As expected, President Hugo Chávez and his United Socialist Party of Venezuela (PSUV) obtained a majority of representatives in the National Assembly in last Sunday’s legislative elections. Mr Chávez himself had made the parliamentary elections a virtual plebiscite on his leadership by earlier announcing that the survival of his ‘Bolivarian revolution’ depended on a two-thirds majority. The result was not, however, the victory that Mr Chávez was seeking, as his party failed to win the two-thirds majority necessary to pass laws unhindered, grant greater powers to the presidency or ram through appointments to the Supreme Court.
The final result credited the PSUV with 97 seats, with the opposition gathered under the umbrella of the Table for Democratic Unity (MUD), a coalition of some 20 parties, winning 65 and returning to the National Assembly for the first time since their ill-considered boycott of the 2005 elections. Smaller parties took the other three seats.
The MUD had initially claimed that it won 52% of the popular vote but was deprived of a majority in the parliament because of electoral gerrymandering that gave greater weight to Chavista strongholds with lower populations. When the final results were made public, however, the National Electoral Council did not endorse this figure, announcing that the PSUV had taken 48.9% of the popular vote as opposed to 47.9% for MUD. This slim victory for President Chávez’s party still does not invalidate the claims of gerrymandering. For example, 20,000 voters elected a PSUV representative in the rural state of Amazonas, whilst 400,000 votes were needed to elect just one MUD representative in the most populated state of Zulia.
Nevertheless, this could well be a political watershed in Venezuela, though the MUD would do well to temper their celebrations. For there have been previous false dawns.
In 2007, Mr Chávez suffered a humiliating defeat in a national referendum on removing presidential term limits. At that time, it was his first defeat in eleven national polls in nine years and it signalled a significant change in the Venezuelan political landscape. Then, in November 2008, the local government elections resulted in the opposition making significant gains in Caracas and the most populous states in the country, amidst claims that Venezuela’s political map had been redrawn.
However, Mr Chávez bounced back with another national referendum on indefinite presidential re-election in February 2009, which he won. In addition, he has proved to be a master of using the advantages of incumbency and all the power of the state at his disposal to frustrate the gains of the opposition, going so far as to strip gubernatorial and mayoral posts held by opposition figures of all resources and effective authority.
Now, as the focus turns to the 2012 presidential election, it will be interesting to see whether Mr Chávez continues with his confrontational and combative style of politics or whether the government and opposition are prepared to find some middle ground in the National Assembly to avoid legislative paralysis. Mr Chávez’s past form and the prospect of the two bitterly opposed and seemingly irreconcilable forces jockeying for position in the build-up to 2012 do not augur well for the political climate in Venezuela.

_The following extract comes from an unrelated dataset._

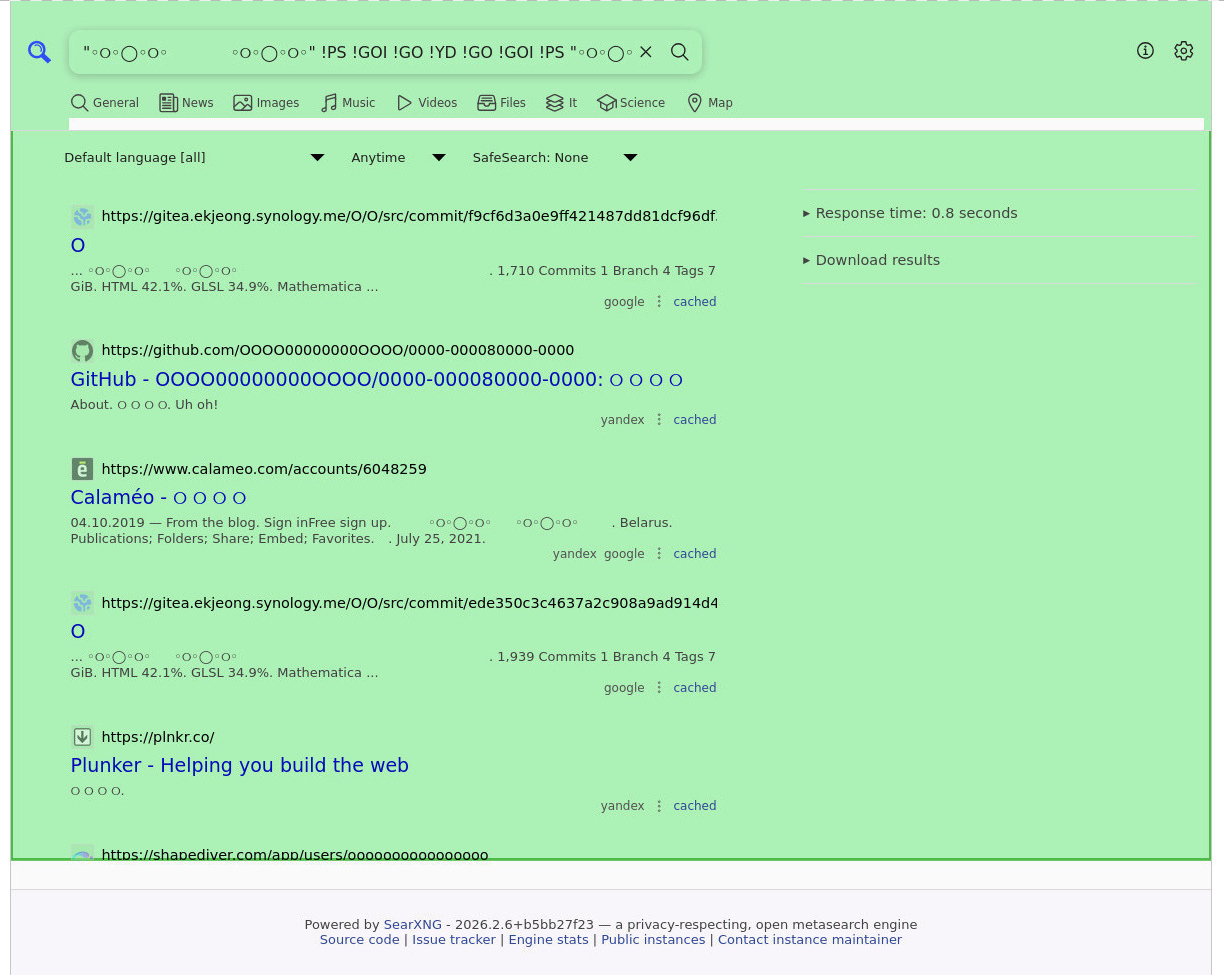This screenshot has height=975, width=1224.
Task: Open the Plunker result title link
Action: (239, 765)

Mr Chávez, undeterred by the electoral setback, has already announced that “the results are enough to continue deepening the revolution.” In spite of the declining economy, crime rates spiralling out of control and his lower approval ratings, Mr Chávez knows that he is still the single most influential politician in Venezuela, especially as the opposition is yet to present a viable contender.
Last year, Manuel Rosales, who lost to Mr Chávez in the 2006 presidential election, was forced into exile in Peru when the government brought corruption charges against him. Now, the onus will be on the opposition to prove that it can remain united, maintain a coherent and convincing message and offer a viable alternative to the PSUV, in order to oust Mr Chávez at the ballot box. The opposition is therefore expected to maintain its new slogan, “We are the majority,” even as there are fears that the government may try to undermine its gains and boost the president’s power during the last three months of the life of the current parliament. And even when the new National Assembly is convened, many analysts believe that Mr Chávez will try all sorts of tactics to suffocate and frustrate the opposition. Most observers therefore believe that Venezuela is in for a period of heightened political tension, as the embattled government and an emboldened opposition have all to play for between now and the 2012 election.